Sebagian warga mudah tersinggung, marah, hanya gara-gara ujaran di media sosial, yang belum dapat dipastikan kebenarannya. Lampu kuning peningkatan intoleransi pascavonis Ahok telah berkedip.
Tengok saja, gara-gara sering mengeluarkan pendapat keras tentang Ahok saat kasus penodaan agama bergulir, Fahri 'dikejar' warga yang menolak kehadirannya di Manado, Sabtu lalu (13/5). Alasan massa: Fahri dianggap sering mengeluarkan lontaran yang dapat merusak kerukunan bangsa.
Tak hanya Fahri, sebagian warga kota Kupang, Nusa Tenggara Timur (NTT) juga tersulut emosinya. Gara-gara menulis tautan yang dinilai menghina warga NTT soal toleransi beragama, sekelompok orang melaporkan pengguna Facebook berinisial PGJ ke polisi.
Dia diduga sengaja menyebar kebencian dan mengganggu suasana toleransi beragama di kota tersebut. Kini PGJ sudah ditetapkan sebagai tersangka dengan tuduhan melanggar UU ITE. Beberapa hari lalu dia resmi ditahan di rutan wanita.
Paranormal Ki Gendeng Pamungkas juga diciduk polisi karena 'terserang' virus intoleran. Dia dengan sengaja menyebarkan video dan atribut anti China ke media sosial dan warga. Gendeng dijerat dengan UU penghapusan diskriminasi ras dan etnis.
Meski tidak semuanya tercatat dan terpantau media, masalah intoleran tetap menjadi momok.
Di Jakarta misalnya, selama perhelatan Pilkada DKI 2017, Public Opinion and Policy Research (Populi) Center menyebut intoleransi di kalangan warga ibu kota meningkat selama Pilkada DKI Jakarta putaran kedua. Praktik intoleran dinilai Populi Center sudah masuk tahap mengkhawatirkan.
Direktur Populi Center Usep S Ahyar mengatakan, praktik intoleran yang meningkat terbukti dengan semakin banyak sebaran fitnah dan larangan-larangan berbau agama yang dilontarkan satu kelompok untuk menjatuhkan kelompok lainnya.
Usep memaparkan sebanyak 22,6 persen warga DKI setuju jika saat ini intoleran di Jakarta mencapai tahap sangat mengkhawatirkan. Sebanyak 48,7 persen menyebut mengkhawatirkan, dan sisanya sebanyak 21,3 persen tidak memberi jawaban.
Di luar masalah Ahok dan Pikada DKI, masalah intoleran secara nasional tercatat dalam survei Setara Institute yang dirilis pada Februari 2017.

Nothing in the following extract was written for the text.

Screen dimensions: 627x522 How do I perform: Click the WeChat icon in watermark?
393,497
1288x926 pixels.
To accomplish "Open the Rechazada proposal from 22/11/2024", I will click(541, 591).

Dalam laporan tahunan tentang survei kondisi kebebasan beragama atau berkeyakinan selama 2016, Setara mencatat, terjadi 208 peristiwa pelanggaran kebebasan beragama atau berkeyakinan sepanjang tahun lalu. Ada 270 tindakan pelanggaran kebebasan beragama yang tersebar di 24 daerah.

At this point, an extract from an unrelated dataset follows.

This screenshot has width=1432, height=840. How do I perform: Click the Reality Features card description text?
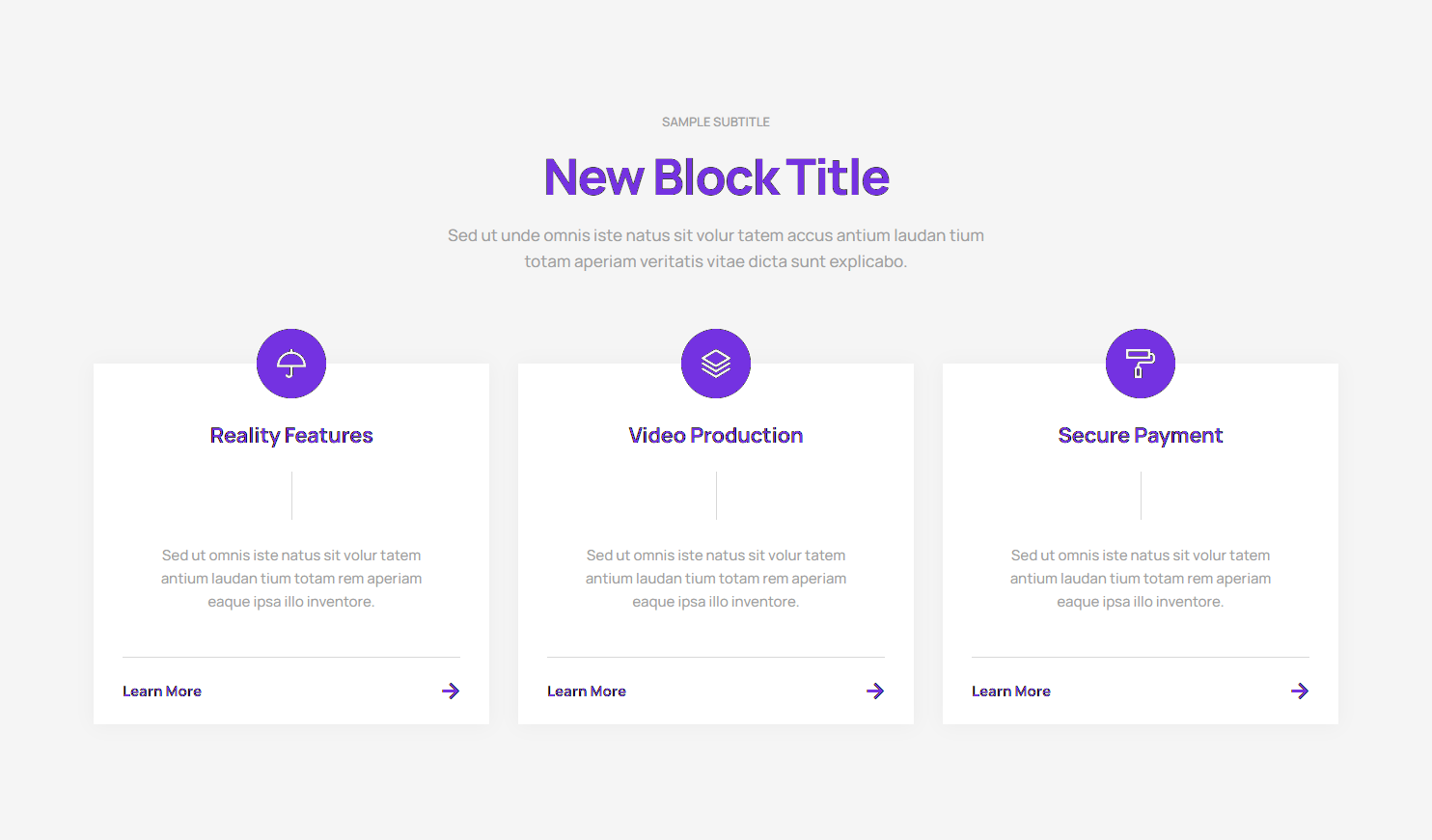(291, 579)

Dari jumlah itu, sebagian besar pelanggaran terjadi di Jawa Barat dengan 41 peristiwa, disusul DKI Jakarta dengan 31 peristiwa, dan Jawa Timur dengan 22 peristiwa.

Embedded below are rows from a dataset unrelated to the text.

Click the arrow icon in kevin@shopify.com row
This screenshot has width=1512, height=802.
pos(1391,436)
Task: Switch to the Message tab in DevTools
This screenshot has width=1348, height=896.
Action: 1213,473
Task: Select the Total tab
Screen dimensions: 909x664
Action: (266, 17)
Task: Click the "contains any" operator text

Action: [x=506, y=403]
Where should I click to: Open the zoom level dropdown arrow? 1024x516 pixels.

Dari 270 tindakan pelanggaran kebebasan beragama atau berkeyakinan, tercatat 140 tindakan pelanggaran yang melibatkan para penyelenggara negara sebagai aktor. Dan, 123 di antaranya dalam bentuk tindakan aktif, sementara 17 tindakan merupakan tindakan pembiaran.
Setara Institute menyebut, aktor nonnegara yang paling banyak melakukan tindakan pelanggaran kebebasan beragama atau berkeyakinan tertinggi adalah kelompok warga, diikuti organisasi masyarakat.
Ketua Umum Partai Kebangkitan Bangsa Muhaimin Iskandar melihat masalah intoleransi setelah kasus Ahok dan Pilkada DKI menyebar ke daerah-daerah.
Pria yang akrab disapa Cak Imin itu meminta agar virus intoleran tersebut harus dihentikan.
"Setop semuanya, kita harus
move on menjadi bagian yang bersatu padu membangun bangsa ini. Segera hentikan urusan yang menyangkut Pilkada DKI, titik," ujar Cak Imin usai melantik pengurus DPW PKB Nusa Tenggara Barat di Mataram, kemarin.
Menurut Cak Imin, meski ada perbedaan yang sangat tajam dan membuat situasi memanas setelah Pilkada DKI, dia meminta hal itu tidak diperpanjang. Dia berharap seluruh pihak meredam emosi, menurunkan tensi, dan bisa kembali berbaur dengan teman dan kolega.